[WORK INSTRUCTION]:
Exactly the lines from the top of the records below through the one containing "You are a computer-use agent. The" must be set down, with no line added or dropped.

(Collected data)
- - - - -
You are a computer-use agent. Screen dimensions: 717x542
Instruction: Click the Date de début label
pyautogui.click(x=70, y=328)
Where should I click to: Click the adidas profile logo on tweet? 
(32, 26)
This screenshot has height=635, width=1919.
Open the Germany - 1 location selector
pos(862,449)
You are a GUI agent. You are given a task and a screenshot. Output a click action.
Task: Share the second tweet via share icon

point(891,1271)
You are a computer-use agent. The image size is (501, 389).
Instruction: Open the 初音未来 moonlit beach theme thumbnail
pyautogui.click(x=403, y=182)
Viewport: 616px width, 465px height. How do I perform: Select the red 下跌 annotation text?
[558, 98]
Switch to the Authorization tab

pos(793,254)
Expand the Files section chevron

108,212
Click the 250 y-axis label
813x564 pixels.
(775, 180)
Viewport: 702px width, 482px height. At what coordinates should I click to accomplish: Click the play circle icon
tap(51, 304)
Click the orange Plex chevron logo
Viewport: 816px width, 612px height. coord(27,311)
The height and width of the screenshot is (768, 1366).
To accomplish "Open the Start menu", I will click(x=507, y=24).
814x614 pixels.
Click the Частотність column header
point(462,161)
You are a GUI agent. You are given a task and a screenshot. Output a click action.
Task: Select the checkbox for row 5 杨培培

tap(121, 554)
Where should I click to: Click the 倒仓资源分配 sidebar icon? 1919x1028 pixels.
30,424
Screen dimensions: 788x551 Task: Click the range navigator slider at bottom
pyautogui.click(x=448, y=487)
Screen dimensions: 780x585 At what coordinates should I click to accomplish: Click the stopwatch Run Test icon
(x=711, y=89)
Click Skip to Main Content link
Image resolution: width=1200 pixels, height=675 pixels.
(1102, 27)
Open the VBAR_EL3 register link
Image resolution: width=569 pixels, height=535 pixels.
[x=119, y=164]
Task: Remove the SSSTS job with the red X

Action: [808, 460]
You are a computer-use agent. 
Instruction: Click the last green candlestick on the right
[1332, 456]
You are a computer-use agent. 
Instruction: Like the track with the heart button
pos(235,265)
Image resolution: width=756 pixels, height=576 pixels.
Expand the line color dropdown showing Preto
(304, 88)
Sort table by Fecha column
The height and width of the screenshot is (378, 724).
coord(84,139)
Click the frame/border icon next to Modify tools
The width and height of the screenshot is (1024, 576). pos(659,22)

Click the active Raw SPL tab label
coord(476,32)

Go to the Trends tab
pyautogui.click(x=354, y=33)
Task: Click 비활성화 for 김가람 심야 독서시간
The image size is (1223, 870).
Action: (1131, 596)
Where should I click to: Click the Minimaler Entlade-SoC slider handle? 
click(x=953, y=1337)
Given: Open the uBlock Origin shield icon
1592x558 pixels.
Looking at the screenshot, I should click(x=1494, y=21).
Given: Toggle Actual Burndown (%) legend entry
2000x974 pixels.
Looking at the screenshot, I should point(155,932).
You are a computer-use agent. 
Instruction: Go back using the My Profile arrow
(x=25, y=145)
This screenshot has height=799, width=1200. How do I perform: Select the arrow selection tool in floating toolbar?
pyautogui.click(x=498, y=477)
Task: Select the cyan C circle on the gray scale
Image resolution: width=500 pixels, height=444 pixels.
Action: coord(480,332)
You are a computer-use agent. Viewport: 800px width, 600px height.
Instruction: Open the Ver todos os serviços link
- - - - -
[WRITTEN SOLUTION]:
You are a computer-use agent. Screen dimensions: 717x542
Instruction: Click the Date de début label
pyautogui.click(x=70, y=328)
Where should I click to: Click the adidas profile logo on tweet? 
(32, 26)
This screenshot has height=635, width=1919.
Open the Germany - 1 location selector
pos(862,449)
You are a GUI agent. You are given a task and a screenshot. Output a click action.
Task: Share the second tweet via share icon

point(891,1271)
You are a computer-use agent. The image size is (501, 389).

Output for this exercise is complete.